With our new seller we set a deadline for completion. Our buyers agreed to hang on a little longer, provided we completed before the end of the tax holiday.

And so, miracle of miracles, despite all the Jeremiahs in the media telling us that it currently takes up to six months to buy a house in these interesting times, with the help of a cooperative seller we completed our purchase within four weeks.

Thus ended our journey to a new home, eighteen months since we first started thinking about a move. We encountered many strange characters on the way, of which Fluffy and Pratt were but two examples. In the end, all the costs involved, including those incurred through the false starts, amounted to an additional ten percent on top of the asking price for our new home.

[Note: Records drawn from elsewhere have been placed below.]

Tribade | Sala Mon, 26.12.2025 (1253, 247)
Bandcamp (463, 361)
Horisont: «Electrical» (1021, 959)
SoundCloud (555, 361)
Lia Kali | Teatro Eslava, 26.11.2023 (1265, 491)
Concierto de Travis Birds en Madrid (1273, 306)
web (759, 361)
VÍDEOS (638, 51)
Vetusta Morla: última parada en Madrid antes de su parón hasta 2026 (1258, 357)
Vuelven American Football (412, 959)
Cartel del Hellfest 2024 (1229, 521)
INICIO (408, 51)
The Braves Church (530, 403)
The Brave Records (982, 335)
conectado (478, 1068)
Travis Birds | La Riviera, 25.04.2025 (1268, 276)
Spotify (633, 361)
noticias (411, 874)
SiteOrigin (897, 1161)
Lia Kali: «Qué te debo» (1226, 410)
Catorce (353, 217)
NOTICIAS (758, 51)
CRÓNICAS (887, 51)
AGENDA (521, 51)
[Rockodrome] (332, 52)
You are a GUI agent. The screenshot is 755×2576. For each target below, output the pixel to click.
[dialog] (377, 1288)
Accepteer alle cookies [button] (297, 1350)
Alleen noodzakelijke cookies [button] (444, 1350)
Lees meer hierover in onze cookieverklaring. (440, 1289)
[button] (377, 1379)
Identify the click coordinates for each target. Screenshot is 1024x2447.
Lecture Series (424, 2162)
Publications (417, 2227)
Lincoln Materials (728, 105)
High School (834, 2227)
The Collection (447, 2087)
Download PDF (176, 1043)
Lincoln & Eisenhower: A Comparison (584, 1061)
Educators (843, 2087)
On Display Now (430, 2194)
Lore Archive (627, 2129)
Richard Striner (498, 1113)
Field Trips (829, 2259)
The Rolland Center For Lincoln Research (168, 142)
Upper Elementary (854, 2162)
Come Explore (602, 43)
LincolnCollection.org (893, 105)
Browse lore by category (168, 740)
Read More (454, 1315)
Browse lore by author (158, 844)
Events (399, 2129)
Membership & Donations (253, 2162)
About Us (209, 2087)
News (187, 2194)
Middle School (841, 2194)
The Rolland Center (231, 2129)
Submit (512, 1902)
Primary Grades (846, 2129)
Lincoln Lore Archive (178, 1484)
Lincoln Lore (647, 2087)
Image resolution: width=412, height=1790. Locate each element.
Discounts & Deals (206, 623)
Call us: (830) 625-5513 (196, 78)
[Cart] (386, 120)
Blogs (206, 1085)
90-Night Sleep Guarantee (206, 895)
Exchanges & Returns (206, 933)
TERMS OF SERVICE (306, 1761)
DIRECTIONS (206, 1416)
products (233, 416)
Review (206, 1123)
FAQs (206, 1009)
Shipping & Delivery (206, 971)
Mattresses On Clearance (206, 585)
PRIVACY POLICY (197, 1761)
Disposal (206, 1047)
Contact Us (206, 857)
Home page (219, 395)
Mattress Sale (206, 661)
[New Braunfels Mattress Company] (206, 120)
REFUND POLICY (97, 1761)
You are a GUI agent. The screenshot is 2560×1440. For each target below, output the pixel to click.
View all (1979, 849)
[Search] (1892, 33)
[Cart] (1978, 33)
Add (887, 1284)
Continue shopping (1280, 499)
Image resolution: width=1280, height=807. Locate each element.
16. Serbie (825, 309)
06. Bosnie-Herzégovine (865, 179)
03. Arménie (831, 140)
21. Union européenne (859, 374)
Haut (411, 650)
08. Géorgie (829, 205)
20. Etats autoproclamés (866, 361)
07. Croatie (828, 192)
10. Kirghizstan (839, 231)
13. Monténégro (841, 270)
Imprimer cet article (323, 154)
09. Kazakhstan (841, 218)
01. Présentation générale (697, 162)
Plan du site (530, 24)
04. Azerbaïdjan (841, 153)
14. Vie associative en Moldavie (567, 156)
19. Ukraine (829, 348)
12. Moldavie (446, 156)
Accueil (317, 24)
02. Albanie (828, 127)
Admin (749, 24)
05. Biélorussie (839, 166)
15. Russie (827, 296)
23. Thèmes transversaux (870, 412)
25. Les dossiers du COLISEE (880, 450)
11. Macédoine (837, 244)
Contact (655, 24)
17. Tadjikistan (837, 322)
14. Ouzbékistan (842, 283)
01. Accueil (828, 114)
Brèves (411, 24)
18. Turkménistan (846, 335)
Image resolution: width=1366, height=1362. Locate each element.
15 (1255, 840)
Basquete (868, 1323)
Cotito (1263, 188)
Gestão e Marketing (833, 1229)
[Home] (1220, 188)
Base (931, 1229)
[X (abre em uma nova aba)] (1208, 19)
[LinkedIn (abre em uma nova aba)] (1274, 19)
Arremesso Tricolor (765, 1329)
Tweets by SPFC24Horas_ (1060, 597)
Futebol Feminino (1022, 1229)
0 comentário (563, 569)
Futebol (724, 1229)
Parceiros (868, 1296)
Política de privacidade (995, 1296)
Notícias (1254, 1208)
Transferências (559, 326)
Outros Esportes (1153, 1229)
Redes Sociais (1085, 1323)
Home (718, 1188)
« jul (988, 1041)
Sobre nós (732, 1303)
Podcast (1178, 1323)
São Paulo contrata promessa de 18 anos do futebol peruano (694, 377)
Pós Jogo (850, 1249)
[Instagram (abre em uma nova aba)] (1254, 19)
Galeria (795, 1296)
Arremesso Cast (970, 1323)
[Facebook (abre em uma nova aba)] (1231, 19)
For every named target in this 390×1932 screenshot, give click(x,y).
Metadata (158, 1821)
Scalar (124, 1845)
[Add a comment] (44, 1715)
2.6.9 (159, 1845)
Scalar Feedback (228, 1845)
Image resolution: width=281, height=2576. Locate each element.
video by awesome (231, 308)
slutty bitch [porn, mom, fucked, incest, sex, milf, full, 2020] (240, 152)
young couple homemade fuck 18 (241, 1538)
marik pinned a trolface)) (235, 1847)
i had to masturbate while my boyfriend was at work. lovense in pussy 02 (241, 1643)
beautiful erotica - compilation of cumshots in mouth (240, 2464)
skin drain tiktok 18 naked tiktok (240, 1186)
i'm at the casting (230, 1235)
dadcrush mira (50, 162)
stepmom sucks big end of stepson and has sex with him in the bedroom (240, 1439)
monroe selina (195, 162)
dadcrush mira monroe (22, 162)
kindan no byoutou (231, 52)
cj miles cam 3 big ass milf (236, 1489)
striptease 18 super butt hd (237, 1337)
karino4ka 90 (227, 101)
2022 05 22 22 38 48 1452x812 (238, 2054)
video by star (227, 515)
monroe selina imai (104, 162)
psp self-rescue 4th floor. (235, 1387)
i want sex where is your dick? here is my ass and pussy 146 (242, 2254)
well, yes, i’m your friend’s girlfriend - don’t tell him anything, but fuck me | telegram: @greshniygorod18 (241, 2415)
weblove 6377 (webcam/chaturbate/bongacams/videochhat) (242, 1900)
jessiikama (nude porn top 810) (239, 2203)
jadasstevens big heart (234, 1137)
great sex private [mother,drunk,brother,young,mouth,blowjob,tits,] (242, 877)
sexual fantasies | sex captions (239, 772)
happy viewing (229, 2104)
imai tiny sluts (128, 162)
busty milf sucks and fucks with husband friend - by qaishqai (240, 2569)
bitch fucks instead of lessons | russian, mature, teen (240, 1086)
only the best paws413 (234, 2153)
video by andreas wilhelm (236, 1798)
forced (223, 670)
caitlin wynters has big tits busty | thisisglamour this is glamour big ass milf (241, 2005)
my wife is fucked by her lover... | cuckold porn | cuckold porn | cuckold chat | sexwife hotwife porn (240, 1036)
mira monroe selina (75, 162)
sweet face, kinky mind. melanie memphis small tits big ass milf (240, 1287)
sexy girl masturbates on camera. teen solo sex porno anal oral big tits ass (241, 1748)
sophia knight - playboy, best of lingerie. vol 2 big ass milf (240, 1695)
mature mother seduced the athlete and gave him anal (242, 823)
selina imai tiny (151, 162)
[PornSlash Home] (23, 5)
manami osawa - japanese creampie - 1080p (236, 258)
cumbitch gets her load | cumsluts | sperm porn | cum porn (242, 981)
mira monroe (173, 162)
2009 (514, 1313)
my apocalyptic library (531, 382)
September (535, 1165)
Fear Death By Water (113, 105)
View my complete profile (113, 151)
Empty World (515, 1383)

Compare that with Australia, for example, where the average cost of buying is around half that figure.

Which causes me to reflect what a dumb way we English have chosen to run our property market. Weak regulation, opportunistic sellers and capricious buyers who can jerk you around at no cost to themselves, service providers such as removal companies who will jack up prices at times of high demand. Anecdotal evidence suggests that our experience is far from unusual. But at least it had a happy ending.

Why, you might ask, did we put ourselves through all this grief? As we explained in Part 1 of this little saga, in common with many people whose kids have left home and who rattle around in houses too large for our needs, we were downsizing.

For all the fun and games involved in putting a quart into a pint pot, as we Imperial English say, I shall shortly be posting Part 3.

From → Business, Social, UK

4 Comments
  1. “…putting a quart into a pint pot…” (never heard that before, but I love it!)
    I take it your cup runneth over?
    House hunting and moving are among the hardest things I’ve ever done. Not only the high jinks you talked about (greatly reduced in this country) but the psychological toll of finding out how awful the consequences of getting into the market too late can be.
    Money has never been my focus or my strong suit, but I’ve had the tremendous good luck of strong support, and a willingness to be very flexible simply because the decisions I had to make effected only me.
    I managed to dump most everything before my move West, arriving with only what would fit in my car–clothes, books, records (yes that long ago) and a small box of tools.
    I deposited “stuff” all across the country and arrived with the car only half full.
    Whew. Glad I don’t have to face doing this all again.

    • Thanks Debby. Yes, if it was just me, I suspect it would have been much easier. A piece of cake, you might say. But then I would have been spared the fun of arguing about where to put stuff, and I would have missed out on the privilege of functioning as the offspring’s storage repository. I guess it was the knowledge of what a massive exercise it was going to be that spurred us to do it sooner rather than later. In fact, if it hadn’t been now, it might have been never. And yes, we have about 150 records, but no deck, unfortunately. Time to get rid, because most of them we have on CDs. Three weeks on, we still have many boxes unemptied. The fun continues…

  2. three weeks on and many boxes unemptied…
    Hmmmm
    I moved from a four bedroom home in the suburbs to a condo in the city in the early ’90s.
    When I was preparing to move out in ’05, I had to start by going through the boxes that still stood untouched behind the couch in the sitting room.
    Three weeks on, hunh? And you think that is slow?